§ **Text excerpt**:
(begin)

Moreover, evidence continues to pour out showing that eating meat can damage one’s health.

Finally, I tried to convince myself that meat could be produced in an ethical way. But then I came across evidence to the contrary. I read Jonathan Safran Foer’s Eating Animals and learned that 99 percent of the meat consumed in the United States comes from “factory farms” – industrial operations that rely on cruel practices in order to produce meat as quickly, efficiently, and cheaply as possible.

In an age when more people across the world are entering the middle class and developing a taste for meat, the large meat companies, it seems, are struggling to keep pace with demand. As a result, it is a fantasy to imagine that it will be possible to simultaneously ramp up production and make it more humane.

In the summer of 2012, after months of research and internal strife (and watching horrific videos through slatted fingers), I altered my diet to align it with my conscience. In the end, I simply could not be part of a system that mistreats and slaughters 10 billion farm animals in the U.S. each year (that works out to 19,000 each minute) or more than 50 billion worldwide.

(end)

§ **Entries shown**:
(begin)

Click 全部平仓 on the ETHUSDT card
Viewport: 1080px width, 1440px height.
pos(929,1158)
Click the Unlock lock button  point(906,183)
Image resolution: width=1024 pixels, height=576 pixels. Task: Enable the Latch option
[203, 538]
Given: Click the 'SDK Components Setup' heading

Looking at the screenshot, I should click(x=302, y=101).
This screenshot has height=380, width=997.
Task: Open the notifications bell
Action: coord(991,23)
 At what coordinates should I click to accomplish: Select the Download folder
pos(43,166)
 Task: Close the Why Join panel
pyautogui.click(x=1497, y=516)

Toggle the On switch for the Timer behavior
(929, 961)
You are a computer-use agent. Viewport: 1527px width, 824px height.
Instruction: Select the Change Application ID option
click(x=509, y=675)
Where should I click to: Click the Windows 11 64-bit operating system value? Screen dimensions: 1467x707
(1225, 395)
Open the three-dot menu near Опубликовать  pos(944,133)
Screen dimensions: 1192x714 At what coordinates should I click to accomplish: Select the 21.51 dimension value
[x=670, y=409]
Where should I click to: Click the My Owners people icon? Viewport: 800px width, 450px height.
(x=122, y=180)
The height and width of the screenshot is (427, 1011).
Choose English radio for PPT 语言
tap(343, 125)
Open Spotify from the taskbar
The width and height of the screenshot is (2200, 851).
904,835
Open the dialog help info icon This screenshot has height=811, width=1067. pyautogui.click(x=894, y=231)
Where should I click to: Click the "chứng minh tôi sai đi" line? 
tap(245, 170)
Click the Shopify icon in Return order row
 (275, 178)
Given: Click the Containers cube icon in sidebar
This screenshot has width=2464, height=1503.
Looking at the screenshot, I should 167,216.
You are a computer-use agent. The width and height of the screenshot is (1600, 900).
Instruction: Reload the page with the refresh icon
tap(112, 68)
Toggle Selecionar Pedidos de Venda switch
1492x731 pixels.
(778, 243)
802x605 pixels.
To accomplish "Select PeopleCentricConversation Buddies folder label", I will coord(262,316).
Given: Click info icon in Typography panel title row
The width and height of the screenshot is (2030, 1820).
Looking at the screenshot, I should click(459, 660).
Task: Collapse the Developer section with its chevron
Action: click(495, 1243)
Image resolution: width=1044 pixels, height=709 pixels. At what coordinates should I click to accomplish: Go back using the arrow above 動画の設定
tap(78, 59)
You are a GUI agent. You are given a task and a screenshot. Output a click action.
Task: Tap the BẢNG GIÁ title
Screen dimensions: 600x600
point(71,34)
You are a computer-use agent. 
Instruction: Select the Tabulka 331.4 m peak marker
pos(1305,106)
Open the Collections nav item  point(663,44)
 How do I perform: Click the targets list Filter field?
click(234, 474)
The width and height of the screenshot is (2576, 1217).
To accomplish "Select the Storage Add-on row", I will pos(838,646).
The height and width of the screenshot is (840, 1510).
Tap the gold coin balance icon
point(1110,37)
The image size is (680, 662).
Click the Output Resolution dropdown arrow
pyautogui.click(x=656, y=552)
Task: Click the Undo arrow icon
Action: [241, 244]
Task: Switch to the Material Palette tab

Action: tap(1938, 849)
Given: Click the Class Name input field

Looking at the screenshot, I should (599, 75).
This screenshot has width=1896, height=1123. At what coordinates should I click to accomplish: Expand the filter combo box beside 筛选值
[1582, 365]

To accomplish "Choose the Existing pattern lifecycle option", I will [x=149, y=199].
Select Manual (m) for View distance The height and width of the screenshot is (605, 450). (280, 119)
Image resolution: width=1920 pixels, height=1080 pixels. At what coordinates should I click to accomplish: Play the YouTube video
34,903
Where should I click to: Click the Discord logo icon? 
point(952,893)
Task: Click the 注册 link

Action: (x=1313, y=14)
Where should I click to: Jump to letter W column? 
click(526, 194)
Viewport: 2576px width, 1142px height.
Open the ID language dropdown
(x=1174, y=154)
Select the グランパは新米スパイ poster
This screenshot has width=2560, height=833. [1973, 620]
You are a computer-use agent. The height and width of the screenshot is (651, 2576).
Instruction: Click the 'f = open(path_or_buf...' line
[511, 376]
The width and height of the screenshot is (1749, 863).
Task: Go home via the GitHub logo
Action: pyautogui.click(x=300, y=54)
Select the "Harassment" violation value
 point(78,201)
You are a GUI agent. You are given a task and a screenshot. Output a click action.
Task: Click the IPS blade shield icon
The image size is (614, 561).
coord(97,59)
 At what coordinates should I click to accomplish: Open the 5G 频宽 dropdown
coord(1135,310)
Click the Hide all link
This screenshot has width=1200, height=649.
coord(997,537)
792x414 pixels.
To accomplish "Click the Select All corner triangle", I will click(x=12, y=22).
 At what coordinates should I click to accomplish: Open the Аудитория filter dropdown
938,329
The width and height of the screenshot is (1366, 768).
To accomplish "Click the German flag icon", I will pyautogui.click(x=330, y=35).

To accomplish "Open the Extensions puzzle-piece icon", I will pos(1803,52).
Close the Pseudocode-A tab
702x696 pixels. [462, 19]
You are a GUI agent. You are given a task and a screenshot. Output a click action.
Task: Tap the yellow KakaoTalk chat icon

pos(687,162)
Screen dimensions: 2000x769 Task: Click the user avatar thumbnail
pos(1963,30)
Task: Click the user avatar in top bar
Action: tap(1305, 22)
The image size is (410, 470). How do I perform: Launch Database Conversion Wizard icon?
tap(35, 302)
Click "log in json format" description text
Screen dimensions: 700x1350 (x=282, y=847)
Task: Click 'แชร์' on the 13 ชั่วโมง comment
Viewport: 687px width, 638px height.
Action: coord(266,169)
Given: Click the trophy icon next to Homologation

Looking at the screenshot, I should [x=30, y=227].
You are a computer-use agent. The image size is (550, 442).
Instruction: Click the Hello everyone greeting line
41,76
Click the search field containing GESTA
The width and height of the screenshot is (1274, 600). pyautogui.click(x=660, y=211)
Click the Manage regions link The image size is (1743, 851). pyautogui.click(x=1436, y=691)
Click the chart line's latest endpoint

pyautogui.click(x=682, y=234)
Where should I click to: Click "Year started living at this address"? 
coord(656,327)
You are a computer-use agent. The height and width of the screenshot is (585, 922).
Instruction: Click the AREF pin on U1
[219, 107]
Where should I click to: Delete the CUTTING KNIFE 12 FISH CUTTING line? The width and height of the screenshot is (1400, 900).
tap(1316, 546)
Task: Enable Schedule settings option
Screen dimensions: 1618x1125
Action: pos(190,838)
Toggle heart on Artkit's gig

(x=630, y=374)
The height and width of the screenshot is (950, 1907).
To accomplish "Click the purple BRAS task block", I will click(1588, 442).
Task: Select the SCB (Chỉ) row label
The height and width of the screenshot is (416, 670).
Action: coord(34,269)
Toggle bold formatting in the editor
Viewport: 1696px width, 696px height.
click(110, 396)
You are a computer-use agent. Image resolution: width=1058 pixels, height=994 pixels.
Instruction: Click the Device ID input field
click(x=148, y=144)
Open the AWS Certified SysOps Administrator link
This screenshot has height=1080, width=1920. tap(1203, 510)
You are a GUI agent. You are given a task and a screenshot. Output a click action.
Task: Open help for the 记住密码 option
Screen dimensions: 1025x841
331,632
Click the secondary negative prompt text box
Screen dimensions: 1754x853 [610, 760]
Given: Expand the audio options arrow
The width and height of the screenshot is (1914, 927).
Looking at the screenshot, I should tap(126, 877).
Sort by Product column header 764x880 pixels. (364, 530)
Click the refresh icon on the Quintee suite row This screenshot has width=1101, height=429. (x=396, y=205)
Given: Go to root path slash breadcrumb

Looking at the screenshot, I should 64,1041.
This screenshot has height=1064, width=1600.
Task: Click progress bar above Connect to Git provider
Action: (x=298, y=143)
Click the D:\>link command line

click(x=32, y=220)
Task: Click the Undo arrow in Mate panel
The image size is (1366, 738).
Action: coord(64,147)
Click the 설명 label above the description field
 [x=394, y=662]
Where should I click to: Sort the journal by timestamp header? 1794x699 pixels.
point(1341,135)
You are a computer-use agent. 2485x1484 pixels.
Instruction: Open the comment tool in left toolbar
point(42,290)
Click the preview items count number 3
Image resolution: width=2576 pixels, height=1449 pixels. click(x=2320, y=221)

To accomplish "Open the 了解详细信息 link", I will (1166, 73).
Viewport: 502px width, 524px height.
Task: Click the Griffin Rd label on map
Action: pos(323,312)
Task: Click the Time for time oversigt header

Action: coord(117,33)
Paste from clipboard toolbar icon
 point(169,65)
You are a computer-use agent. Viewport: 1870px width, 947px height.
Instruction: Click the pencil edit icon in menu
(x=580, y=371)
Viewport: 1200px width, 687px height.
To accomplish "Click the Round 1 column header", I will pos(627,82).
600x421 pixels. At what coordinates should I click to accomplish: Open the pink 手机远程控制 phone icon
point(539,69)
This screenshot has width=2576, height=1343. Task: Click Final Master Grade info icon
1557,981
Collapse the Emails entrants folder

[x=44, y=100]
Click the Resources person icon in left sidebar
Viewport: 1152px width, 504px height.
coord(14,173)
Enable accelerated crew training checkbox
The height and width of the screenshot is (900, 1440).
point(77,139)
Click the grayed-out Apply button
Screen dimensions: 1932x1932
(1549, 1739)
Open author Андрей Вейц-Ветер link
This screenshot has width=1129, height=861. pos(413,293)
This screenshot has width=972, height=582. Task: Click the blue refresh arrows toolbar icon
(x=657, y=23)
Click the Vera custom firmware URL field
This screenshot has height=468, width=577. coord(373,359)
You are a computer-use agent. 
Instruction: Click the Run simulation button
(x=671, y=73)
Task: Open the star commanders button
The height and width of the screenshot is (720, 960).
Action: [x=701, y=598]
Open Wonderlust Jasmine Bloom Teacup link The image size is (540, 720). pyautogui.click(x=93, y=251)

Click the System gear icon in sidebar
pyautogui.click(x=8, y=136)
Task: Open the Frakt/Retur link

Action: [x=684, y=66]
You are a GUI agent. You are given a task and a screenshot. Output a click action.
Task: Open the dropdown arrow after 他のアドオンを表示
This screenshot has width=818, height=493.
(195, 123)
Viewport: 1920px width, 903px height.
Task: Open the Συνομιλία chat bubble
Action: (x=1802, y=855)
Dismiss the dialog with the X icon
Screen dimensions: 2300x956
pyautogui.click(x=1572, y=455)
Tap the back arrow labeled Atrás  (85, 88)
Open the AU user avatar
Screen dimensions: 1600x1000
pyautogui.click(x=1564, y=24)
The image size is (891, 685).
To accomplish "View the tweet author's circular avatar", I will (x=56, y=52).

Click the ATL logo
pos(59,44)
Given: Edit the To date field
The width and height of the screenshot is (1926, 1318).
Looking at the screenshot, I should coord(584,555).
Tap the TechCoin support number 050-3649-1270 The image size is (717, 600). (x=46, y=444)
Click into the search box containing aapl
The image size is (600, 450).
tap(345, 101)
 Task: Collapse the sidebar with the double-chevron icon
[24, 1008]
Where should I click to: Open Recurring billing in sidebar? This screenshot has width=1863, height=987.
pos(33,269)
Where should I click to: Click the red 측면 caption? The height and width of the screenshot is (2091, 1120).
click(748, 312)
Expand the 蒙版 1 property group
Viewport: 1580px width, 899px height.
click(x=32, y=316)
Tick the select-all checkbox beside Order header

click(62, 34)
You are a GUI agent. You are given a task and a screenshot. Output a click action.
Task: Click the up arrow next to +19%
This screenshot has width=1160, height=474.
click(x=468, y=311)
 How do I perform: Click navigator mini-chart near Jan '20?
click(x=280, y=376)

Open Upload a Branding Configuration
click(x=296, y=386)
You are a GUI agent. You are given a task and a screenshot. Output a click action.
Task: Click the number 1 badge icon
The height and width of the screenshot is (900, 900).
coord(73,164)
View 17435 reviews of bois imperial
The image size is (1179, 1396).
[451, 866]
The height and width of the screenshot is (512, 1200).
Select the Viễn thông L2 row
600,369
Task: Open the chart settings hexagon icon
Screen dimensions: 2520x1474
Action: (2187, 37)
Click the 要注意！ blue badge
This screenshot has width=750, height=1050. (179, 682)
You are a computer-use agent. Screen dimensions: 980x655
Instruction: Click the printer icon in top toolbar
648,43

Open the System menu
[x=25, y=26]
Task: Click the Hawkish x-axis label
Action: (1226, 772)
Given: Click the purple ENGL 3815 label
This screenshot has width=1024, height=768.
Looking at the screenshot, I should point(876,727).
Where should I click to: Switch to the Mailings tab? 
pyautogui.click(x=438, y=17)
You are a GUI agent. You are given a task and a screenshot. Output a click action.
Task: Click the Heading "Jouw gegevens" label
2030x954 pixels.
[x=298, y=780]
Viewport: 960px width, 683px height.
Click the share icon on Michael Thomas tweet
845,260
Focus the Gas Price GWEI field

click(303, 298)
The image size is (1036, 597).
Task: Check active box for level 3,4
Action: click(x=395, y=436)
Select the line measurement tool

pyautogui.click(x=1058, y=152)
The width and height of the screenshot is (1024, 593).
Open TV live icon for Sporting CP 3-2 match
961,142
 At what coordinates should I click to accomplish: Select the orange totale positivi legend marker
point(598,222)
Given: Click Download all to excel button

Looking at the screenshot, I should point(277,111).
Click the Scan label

(end)

§ **Given request 1**:
Answer these questions from the text on giving up meat:
(a) What share of the meat consumed in the United States comes from "factory farms"?
(b) In what season and year did the writer change diet?
(c) How many farm animals does the text say are slaughtered worldwide each year?
§ **Given request 2**:
Render this sentence from the text on giving up meat in Spanish: "As a result, it is a fantasy to imagine that it will be possible to simultaneously ramp up production and make it more humane."
§ **Given request 3**:
List every number the text on giving up meat states, including percentages and years, in the order they appear.
The records have no connection to the text on giving up meat.

§ **Written response 1**:
(a) 99 percent
(b) The summer of 2012
(c) More than 50 billion

§ **Written response 2**:
Como resultado, es una fantasía imaginar que será posible aumentar la producción y, al mismo tiempo, hacerla más humana.

§ **Written response 3**:
99 percent
2012
10 billion
19,000
50 billion